EXERCISE TASK:
Please print all of the material below again with every line unchanged.

THE INPUT:
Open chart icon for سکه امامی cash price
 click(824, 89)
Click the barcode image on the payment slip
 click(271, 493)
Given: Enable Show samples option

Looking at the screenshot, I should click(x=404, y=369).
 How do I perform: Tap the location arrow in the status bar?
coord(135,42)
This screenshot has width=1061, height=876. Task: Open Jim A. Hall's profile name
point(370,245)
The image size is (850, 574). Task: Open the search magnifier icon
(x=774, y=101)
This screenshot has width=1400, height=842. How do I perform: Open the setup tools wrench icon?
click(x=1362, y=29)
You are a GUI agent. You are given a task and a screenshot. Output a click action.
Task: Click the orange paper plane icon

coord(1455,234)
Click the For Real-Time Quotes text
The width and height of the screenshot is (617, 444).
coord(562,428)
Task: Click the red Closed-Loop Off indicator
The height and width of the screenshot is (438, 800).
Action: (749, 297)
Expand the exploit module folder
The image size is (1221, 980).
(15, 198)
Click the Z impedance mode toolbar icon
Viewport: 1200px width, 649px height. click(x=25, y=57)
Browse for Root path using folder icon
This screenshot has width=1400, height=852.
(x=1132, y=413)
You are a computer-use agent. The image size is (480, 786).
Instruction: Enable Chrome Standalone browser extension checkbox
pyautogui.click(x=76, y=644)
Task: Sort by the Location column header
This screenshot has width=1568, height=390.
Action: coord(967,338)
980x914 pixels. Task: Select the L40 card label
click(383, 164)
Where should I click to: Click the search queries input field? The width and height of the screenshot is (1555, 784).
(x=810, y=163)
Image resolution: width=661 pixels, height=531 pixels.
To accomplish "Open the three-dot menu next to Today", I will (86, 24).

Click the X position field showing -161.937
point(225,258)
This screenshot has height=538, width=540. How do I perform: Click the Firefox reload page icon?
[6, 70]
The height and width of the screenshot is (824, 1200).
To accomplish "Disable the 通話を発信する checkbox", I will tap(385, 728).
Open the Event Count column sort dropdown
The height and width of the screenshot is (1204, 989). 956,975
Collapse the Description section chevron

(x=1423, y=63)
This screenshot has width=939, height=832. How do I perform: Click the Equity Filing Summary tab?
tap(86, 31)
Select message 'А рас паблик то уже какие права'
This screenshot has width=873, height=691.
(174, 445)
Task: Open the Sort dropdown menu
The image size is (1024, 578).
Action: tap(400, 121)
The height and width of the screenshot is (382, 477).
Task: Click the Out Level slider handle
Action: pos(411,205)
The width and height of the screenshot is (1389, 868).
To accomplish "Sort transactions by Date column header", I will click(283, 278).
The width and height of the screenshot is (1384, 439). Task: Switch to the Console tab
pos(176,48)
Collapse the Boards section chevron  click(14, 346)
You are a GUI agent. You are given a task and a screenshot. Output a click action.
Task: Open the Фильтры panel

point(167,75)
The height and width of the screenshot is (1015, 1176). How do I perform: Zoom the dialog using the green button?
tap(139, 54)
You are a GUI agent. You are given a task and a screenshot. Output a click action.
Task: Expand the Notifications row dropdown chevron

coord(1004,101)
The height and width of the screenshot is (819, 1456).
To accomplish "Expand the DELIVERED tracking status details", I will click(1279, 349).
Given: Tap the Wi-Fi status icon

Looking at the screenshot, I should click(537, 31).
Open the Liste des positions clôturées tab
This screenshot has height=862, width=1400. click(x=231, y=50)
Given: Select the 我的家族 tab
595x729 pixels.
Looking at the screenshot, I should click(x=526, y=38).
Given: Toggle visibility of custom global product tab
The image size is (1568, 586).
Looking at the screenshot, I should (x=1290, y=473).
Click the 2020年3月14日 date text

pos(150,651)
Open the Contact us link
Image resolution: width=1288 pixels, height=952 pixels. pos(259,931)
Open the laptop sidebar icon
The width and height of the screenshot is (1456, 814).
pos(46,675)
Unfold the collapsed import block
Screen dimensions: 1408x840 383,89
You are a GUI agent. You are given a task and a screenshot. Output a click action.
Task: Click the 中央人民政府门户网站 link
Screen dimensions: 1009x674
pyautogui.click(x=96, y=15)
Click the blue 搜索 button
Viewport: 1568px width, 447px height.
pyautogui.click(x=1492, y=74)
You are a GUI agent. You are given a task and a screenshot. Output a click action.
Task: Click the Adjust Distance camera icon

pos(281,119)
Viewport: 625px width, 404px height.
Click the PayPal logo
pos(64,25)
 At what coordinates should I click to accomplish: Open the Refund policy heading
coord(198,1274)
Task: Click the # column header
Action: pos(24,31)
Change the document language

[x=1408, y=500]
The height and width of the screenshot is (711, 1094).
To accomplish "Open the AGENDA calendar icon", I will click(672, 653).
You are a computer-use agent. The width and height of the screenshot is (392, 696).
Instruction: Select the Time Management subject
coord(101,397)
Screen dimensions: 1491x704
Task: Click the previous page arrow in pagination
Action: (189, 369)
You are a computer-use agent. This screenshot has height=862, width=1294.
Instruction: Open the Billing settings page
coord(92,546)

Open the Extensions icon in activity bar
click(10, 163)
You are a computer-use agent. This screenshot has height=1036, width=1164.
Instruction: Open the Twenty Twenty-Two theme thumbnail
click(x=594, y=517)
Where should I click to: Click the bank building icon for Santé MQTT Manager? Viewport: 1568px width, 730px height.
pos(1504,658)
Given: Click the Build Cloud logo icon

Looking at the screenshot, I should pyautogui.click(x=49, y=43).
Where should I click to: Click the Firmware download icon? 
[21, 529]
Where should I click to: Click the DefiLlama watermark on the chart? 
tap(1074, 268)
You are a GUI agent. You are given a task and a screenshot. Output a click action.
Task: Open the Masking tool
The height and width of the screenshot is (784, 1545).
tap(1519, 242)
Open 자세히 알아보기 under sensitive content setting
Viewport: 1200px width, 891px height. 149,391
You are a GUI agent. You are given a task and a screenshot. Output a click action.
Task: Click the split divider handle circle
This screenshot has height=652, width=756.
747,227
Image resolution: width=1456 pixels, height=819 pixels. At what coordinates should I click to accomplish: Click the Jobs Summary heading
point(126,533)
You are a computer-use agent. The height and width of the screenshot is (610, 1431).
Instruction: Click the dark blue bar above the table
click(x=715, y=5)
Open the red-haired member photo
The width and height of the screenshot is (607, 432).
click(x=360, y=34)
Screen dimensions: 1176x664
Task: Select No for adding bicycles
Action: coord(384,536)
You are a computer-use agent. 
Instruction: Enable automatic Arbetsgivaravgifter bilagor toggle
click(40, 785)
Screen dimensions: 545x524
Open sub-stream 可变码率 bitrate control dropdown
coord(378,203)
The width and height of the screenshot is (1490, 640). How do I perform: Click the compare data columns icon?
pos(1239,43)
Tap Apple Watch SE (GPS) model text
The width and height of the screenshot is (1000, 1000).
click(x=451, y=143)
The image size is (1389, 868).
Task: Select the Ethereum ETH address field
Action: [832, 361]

RESPONSE BELOW:
Open chart icon for سکه امامی cash price
 click(824, 89)
Click the barcode image on the payment slip
 click(271, 493)
Given: Enable Show samples option

Looking at the screenshot, I should click(x=404, y=369).
 How do I perform: Tap the location arrow in the status bar?
coord(135,42)
This screenshot has width=1061, height=876. Task: Open Jim A. Hall's profile name
point(370,245)
The image size is (850, 574). Task: Open the search magnifier icon
(x=774, y=101)
This screenshot has width=1400, height=842. How do I perform: Open the setup tools wrench icon?
click(x=1362, y=29)
You are a GUI agent. You are given a task and a screenshot. Output a click action.
Task: Click the orange paper plane icon

coord(1455,234)
Click the For Real-Time Quotes text
The width and height of the screenshot is (617, 444).
coord(562,428)
Task: Click the red Closed-Loop Off indicator
The height and width of the screenshot is (438, 800).
Action: (749, 297)
Expand the exploit module folder
The image size is (1221, 980).
(15, 198)
Click the Z impedance mode toolbar icon
Viewport: 1200px width, 649px height. click(x=25, y=57)
Browse for Root path using folder icon
This screenshot has width=1400, height=852.
(x=1132, y=413)
You are a computer-use agent. The image size is (480, 786).
Instruction: Enable Chrome Standalone browser extension checkbox
pyautogui.click(x=76, y=644)
Task: Sort by the Location column header
This screenshot has width=1568, height=390.
Action: coord(967,338)
980x914 pixels. Task: Select the L40 card label
click(383, 164)
Where should I click to: Click the search queries input field? The width and height of the screenshot is (1555, 784).
(x=810, y=163)
Image resolution: width=661 pixels, height=531 pixels.
To accomplish "Open the three-dot menu next to Today", I will (86, 24).

Click the X position field showing -161.937
point(225,258)
This screenshot has height=538, width=540. How do I perform: Click the Firefox reload page icon?
[6, 70]
The height and width of the screenshot is (824, 1200).
To accomplish "Disable the 通話を発信する checkbox", I will tap(385, 728).
Open the Event Count column sort dropdown
The height and width of the screenshot is (1204, 989). 956,975
Collapse the Description section chevron

(x=1423, y=63)
This screenshot has width=939, height=832. How do I perform: Click the Equity Filing Summary tab?
tap(86, 31)
Select message 'А рас паблик то уже какие права'
This screenshot has width=873, height=691.
(174, 445)
Task: Open the Sort dropdown menu
The image size is (1024, 578).
Action: tap(400, 121)
The height and width of the screenshot is (382, 477).
Task: Click the Out Level slider handle
Action: pos(411,205)
The width and height of the screenshot is (1389, 868).
To accomplish "Sort transactions by Date column header", I will click(283, 278).
The width and height of the screenshot is (1384, 439). Task: Switch to the Console tab
pos(176,48)
Collapse the Boards section chevron  click(14, 346)
You are a GUI agent. You are given a task and a screenshot. Output a click action.
Task: Open the Фильтры panel

point(167,75)
The height and width of the screenshot is (1015, 1176). How do I perform: Zoom the dialog using the green button?
tap(139, 54)
You are a GUI agent. You are given a task and a screenshot. Output a click action.
Task: Expand the Notifications row dropdown chevron

coord(1004,101)
The height and width of the screenshot is (819, 1456).
To accomplish "Expand the DELIVERED tracking status details", I will click(1279, 349).
Given: Tap the Wi-Fi status icon

Looking at the screenshot, I should click(537, 31).
Open the Liste des positions clôturées tab
This screenshot has height=862, width=1400. click(x=231, y=50)
Given: Select the 我的家族 tab
595x729 pixels.
Looking at the screenshot, I should click(x=526, y=38).
Given: Toggle visibility of custom global product tab
The image size is (1568, 586).
Looking at the screenshot, I should (x=1290, y=473).
Click the 2020年3月14日 date text

pos(150,651)
Open the Contact us link
Image resolution: width=1288 pixels, height=952 pixels. pos(259,931)
Open the laptop sidebar icon
The width and height of the screenshot is (1456, 814).
pos(46,675)
Unfold the collapsed import block
Screen dimensions: 1408x840 383,89
You are a GUI agent. You are given a task and a screenshot. Output a click action.
Task: Click the 中央人民政府门户网站 link
Screen dimensions: 1009x674
pyautogui.click(x=96, y=15)
Click the blue 搜索 button
Viewport: 1568px width, 447px height.
pyautogui.click(x=1492, y=74)
You are a GUI agent. You are given a task and a screenshot. Output a click action.
Task: Click the Adjust Distance camera icon

pos(281,119)
Viewport: 625px width, 404px height.
Click the PayPal logo
pos(64,25)
 At what coordinates should I click to accomplish: Open the Refund policy heading
coord(198,1274)
Task: Click the # column header
Action: pos(24,31)
Change the document language

[x=1408, y=500]
The height and width of the screenshot is (711, 1094).
To accomplish "Open the AGENDA calendar icon", I will click(672, 653).
You are a computer-use agent. The width and height of the screenshot is (392, 696).
Instruction: Select the Time Management subject
coord(101,397)
Screen dimensions: 1491x704
Task: Click the previous page arrow in pagination
Action: (189, 369)
You are a computer-use agent. This screenshot has height=862, width=1294.
Instruction: Open the Billing settings page
coord(92,546)

Open the Extensions icon in activity bar
click(10, 163)
You are a computer-use agent. This screenshot has height=1036, width=1164.
Instruction: Open the Twenty Twenty-Two theme thumbnail
click(x=594, y=517)
Where should I click to: Click the bank building icon for Santé MQTT Manager? Viewport: 1568px width, 730px height.
pos(1504,658)
Given: Click the Build Cloud logo icon

Looking at the screenshot, I should pyautogui.click(x=49, y=43).
Where should I click to: Click the Firmware download icon? 
[21, 529]
Where should I click to: Click the DefiLlama watermark on the chart? 
tap(1074, 268)
You are a GUI agent. You are given a task and a screenshot. Output a click action.
Task: Open the Masking tool
The height and width of the screenshot is (784, 1545).
tap(1519, 242)
Open 자세히 알아보기 under sensitive content setting
Viewport: 1200px width, 891px height. 149,391
You are a GUI agent. You are given a task and a screenshot. Output a click action.
Task: Click the split divider handle circle
This screenshot has height=652, width=756.
747,227
Image resolution: width=1456 pixels, height=819 pixels. At what coordinates should I click to accomplish: Click the Jobs Summary heading
point(126,533)
You are a computer-use agent. The height and width of the screenshot is (610, 1431).
Instruction: Click the dark blue bar above the table
click(x=715, y=5)
Open the red-haired member photo
The width and height of the screenshot is (607, 432).
click(x=360, y=34)
Screen dimensions: 1176x664
Task: Select No for adding bicycles
Action: coord(384,536)
You are a computer-use agent. 
Instruction: Enable automatic Arbetsgivaravgifter bilagor toggle
click(40, 785)
Screen dimensions: 545x524
Open sub-stream 可变码率 bitrate control dropdown
coord(378,203)
The width and height of the screenshot is (1490, 640). How do I perform: Click the compare data columns icon?
pos(1239,43)
Tap Apple Watch SE (GPS) model text
The width and height of the screenshot is (1000, 1000).
click(x=451, y=143)
The image size is (1389, 868).
Task: Select the Ethereum ETH address field
Action: [832, 361]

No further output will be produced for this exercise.